Boksery BMW z serii GS to hit, który okupuje pierwsze miejsca sprzedaży od lat. Praprzodek sprzedawanego obecnie R 1250 GS pojawił się na rynku już w 1980 roku a bawarski producent świetnie wykorzystał złoty okres Rajdu Paris – Dakar, aby swoją maszynę wypromować na ikonę motocykli wyprawowych.

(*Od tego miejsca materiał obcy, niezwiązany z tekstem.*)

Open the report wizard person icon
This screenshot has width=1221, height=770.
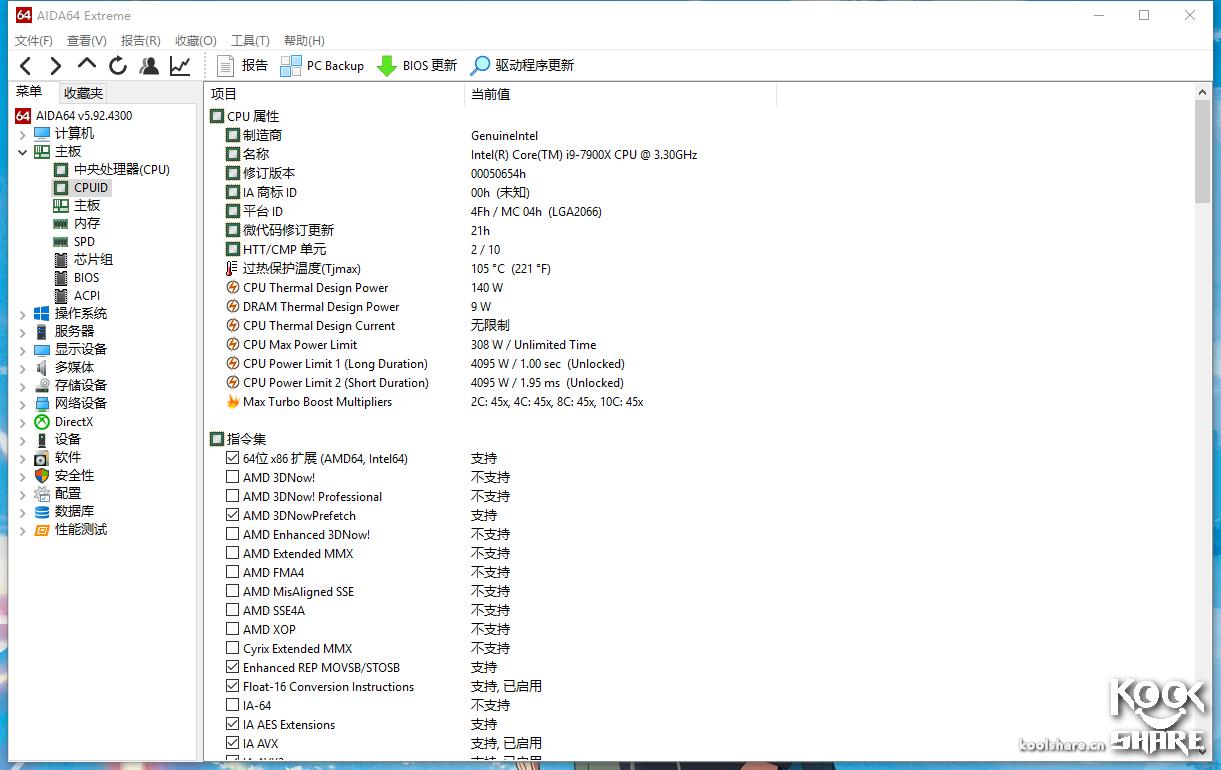pos(149,64)
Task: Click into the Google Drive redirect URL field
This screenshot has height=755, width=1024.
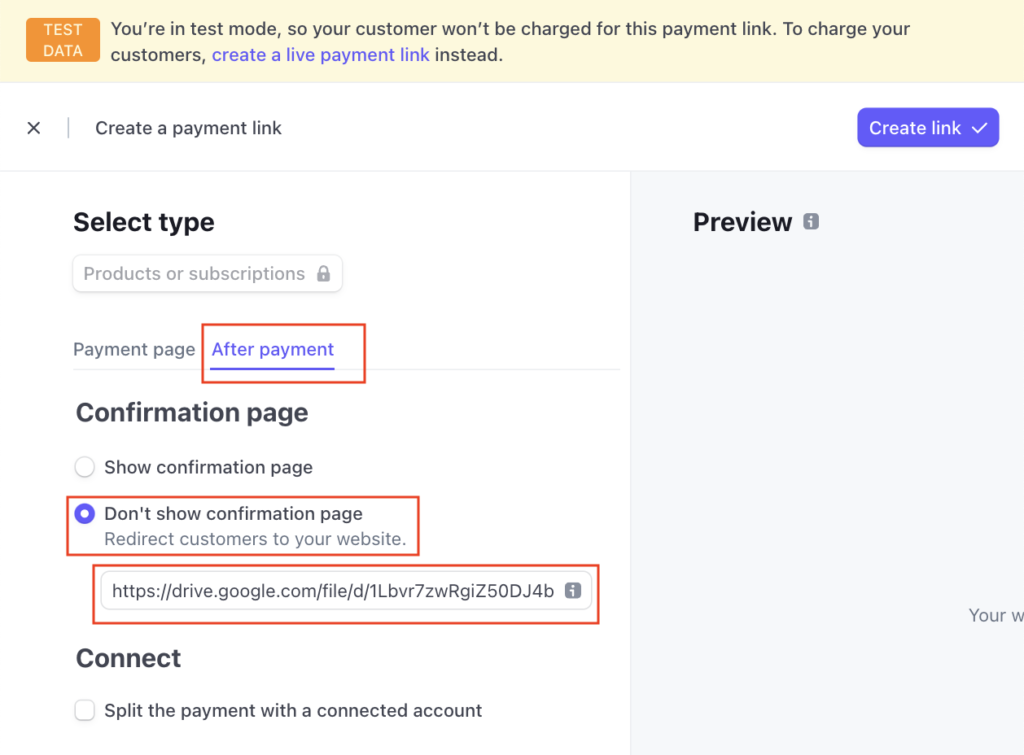Action: pos(346,591)
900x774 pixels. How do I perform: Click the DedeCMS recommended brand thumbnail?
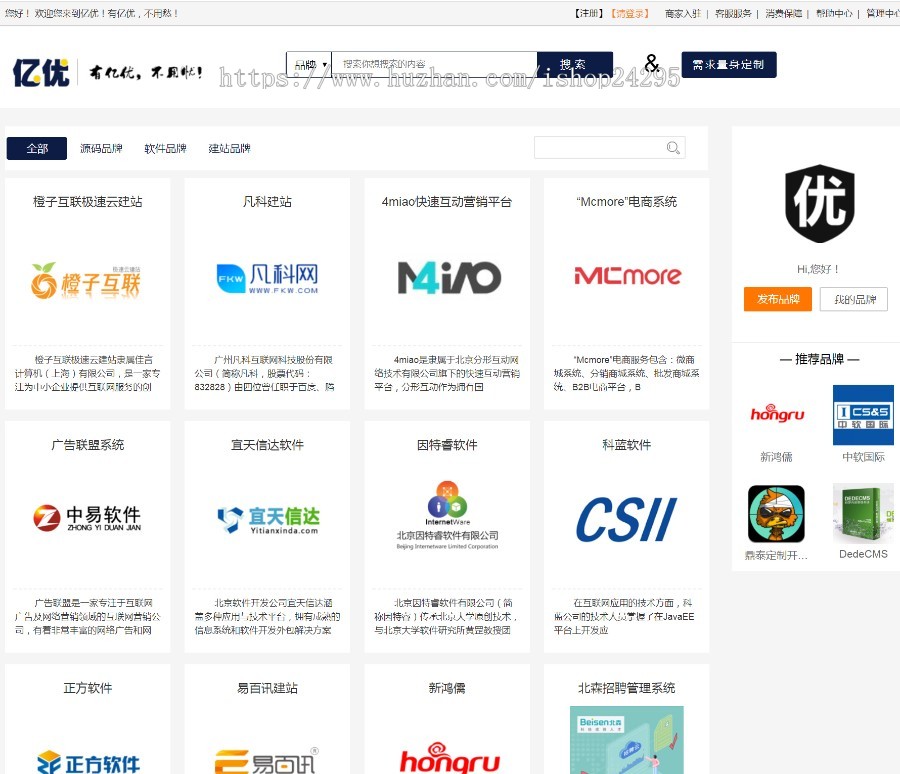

Legendy Dakaru 1979 – 2000: Rajdowe BMW R 80 GS – narodziny gwiazdy [historia, dane techniczne]
Long Way Round
Kolejnym doskonałym posunięciem było udostępnienie motocykli BMW R 1150 GS na potrzeby wyprawy jaką obmyślili Ewan McGregor and Charley Boorman. Na przełomie lat 2004 i 2005 tych dwóch przyjaciół postanowiło ruszyć z Londynu do Nowego Jorku jadąc na około – poprzez Europę Wschodnią, Rosję i Syberię do Stanów Zjednoczonych. Cała wyprawa była filmowana a następnie emitowana w formie serialu dokumentalnego. Wyprawa, w trakcie której obaj podróżnicy pokonali 31 tysięcy kilometrów była śledzona przez miliony motocyklistów a BMW R 1150 GS stało się synonimem motocykla stworzonego do dalekich podroży.
R 1250 GS
Obecnie sprzedawany model, R 1250 GS, to absolutny hit sprzedaży. Wizytówka marki, silnik w układzie bokser, dysponuje mocą 136 KM i potężnym momentem obrotowym wynoszącym aż 143 Nm. Do tego mamy precyzyjnie działającą skrzynię biegów i bezobsługowy wał napędowy. Nie zabrakło też świetnego zawieszenia i czuwającej nad wszystkim, rozbudowanej elektroniki. To sprawia, że w mimo obecności na rynku od 2019 roku, popularność modelu nie spada i nadal jest to jeden z najlepiej sprzedających się motocykli w wielu krajach.
R 1300 GS
Pierwsze zapowiedzi modelu R 1300 GS pojawiły się już dwa lata temu, w 2020 roku. Teraz możemy podziwiać pierwsze, szpiegowskie nagrania tzw. osiołka testowego. To z kolei oznacza, że maszyna już dawno przestała być konceptem i obecnie trwają testy drogowe podwozia i silnika. Plotki mówią o kompletnie nowym silniku, który ma dysponować mocą około 150-160 KM. Nie wiadomo jeszcze nic o wyposażeniu czy ostatecznym wyglądzie nowej maszyny, jednak można spodziewać się, że charakterystyczny styl do jakiego przyzwyczaiły nas maszyny ze stajni BMW, zostanie zachowany. Pozostaje nam czekać na oficjalne informacje ze strony producenta i zacierać ręce w oczekiwaniu na możliwość przetestowania nowej bawarki.